_Extract_:
'''

I am trying to figure your estimate on earnings here.

It's a pretty dynamic environment to be projecting meaningful earnings estimates into. I'm far more interested in Tesla's ability to scale production, supply chains, reduce the cost of production, and release new models (can you say Cybertruck) on time and ramp volumes effectively, etc. than how much profit they make this year, when all is said and done. Don't get me wrong, profits are important and the more the better, but the record profits last year will be dwarfed by future profits, not necessarily this year's, the value of TSLA lies in the huge potential profits in the future. Brokerage analysts will still focus on each quarter's numbers with a magnifying glass while ignoring where this ship is headed, that's OK, that's what they do and it's why I ignore them.

If Tesla was teetering on the edge of solvency, it would be more important to get a tighter handle on earnings, but I don't see the point considering there could be more price cutting (we have no way of knowing) and we have no idea where consumer sentiment and a host of other things will be in this environment. I am confident that lower profits won't be problematic beyond that it will make their cash reserves grow at a lower rate. I'll be happy if they stay profitable, anything above that is a nice bonus. The more the merrier, I just have no way to accurately forecast it. I would suggest the picture will be much clearer after we get guidance during the Q4 conference call, but it still won't matter as much as the roadmap.

'''

_Instructions_:
**1)** According to the Tesla earnings post, why doesn't the writer bother trying to pin down a tighter earnings estimate? Answer in one to three sentences.
**2)** Write out the part of the Tesla earnings post that begins at the words "It's a pretty" and stops after "I ignore them.".
**3)** Pick up the Tesla earnings post from its last sentence and keep writing it.
You won't need the entries that come after this text.

_Records supplied_:
'''

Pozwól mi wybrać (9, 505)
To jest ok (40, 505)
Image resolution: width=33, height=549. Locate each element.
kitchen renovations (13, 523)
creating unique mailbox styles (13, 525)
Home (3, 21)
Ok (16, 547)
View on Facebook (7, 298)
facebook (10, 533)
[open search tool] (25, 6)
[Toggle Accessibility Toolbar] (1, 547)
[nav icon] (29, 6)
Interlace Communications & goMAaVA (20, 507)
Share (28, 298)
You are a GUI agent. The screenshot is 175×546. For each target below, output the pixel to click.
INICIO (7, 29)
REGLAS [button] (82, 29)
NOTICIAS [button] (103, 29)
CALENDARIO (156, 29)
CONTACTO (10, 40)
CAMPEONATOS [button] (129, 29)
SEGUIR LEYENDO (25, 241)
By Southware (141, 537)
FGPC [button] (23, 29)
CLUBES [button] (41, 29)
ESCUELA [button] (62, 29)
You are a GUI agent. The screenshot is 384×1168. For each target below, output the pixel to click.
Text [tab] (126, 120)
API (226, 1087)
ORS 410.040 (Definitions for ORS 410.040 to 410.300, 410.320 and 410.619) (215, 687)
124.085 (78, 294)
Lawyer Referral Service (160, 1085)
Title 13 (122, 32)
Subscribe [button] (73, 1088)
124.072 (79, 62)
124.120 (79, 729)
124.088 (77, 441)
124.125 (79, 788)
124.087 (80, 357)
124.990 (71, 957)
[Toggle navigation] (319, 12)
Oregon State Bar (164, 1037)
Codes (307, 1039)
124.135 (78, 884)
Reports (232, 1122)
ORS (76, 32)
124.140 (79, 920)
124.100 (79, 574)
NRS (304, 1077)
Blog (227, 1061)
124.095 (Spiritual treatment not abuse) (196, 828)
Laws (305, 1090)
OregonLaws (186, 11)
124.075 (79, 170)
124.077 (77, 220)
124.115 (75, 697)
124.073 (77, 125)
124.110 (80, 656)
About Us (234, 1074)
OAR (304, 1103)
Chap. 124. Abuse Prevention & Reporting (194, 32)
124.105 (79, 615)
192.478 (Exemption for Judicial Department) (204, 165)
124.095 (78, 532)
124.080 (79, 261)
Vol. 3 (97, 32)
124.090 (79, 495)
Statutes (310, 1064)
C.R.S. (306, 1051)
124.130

'''

_Responses_:
**1)** Tesla isn't teetering on the edge of solvency, so a tight earnings figure isn't that important. Also, there could be more price cutting that nobody can predict, and nobody knows where consumer sentiment and many other factors will be in this environment.

**2)**
It's a pretty dynamic environment to be projecting meaningful earnings estimates into. I'm far more interested in Tesla's ability to scale production, supply chains, reduce the cost of production, and release new models (can you say Cybertruck) on time and ramp volumes effectively, etc. than how much profit they make this year, when all is said and done. Don't get me wrong, profits are important and the more the better, but the record profits last year will be dwarfed by future profits, not necessarily this year's, the value of TSLA lies in the huge potential profits in the future. Brokerage analysts will still focus on each quarter's numbers with a magnifying glass while ignoring where this ship is headed, that's OK, that's what they do and it's why I ignore them.

**3)**
 
You and I have a different understanding of what "demand issues" means. The Tesla naysayers were saying lack of demand would collapse sales and stop Tesla's growth dead in its tracks. But that's not going to happen because Tesla has unmatched pricing power and their cost to produce continues to decline. I've been very consistent on this issue from the beginning.

It's not a demand problem if you can keep growing production and sales. No one said Tesla would not have to lower prices to continue to make inroads into increasingly larger market segments, that's a given even if you ignore how much Tesla has added onto the prices since they introduced the Model 3 and Model Y. Businesses scale to unimaginable size and profitability by becoming more dominant and increasing production and sales. It's also how we drive the mission forward.

Lowering the prices was built into the business plan from the beginning. The anomaly was the price raises in 2021 and 2022 caused by unprecedented demand which was due, in turn, to legacy auto's supply chains being less resilient than Tesla's. Tesla had to raise their prices because legacy auto's supply chains broke. Tesla had supply chain pressures, but they managed to continue to grow production through this period leading to record profits. That Tesla is now lowering prices back down only surprises people who haven't been paying attention to the business plan and events over the last couple of years.

I'll say it again: There is no demand problem!
🎯agreed.
The price raise was a bit too steep, too unnatural. Brilliant strategic move.

However 115k for the MS LR is obscene tho it sports the power of the ex P100DL/Perfromance Raven.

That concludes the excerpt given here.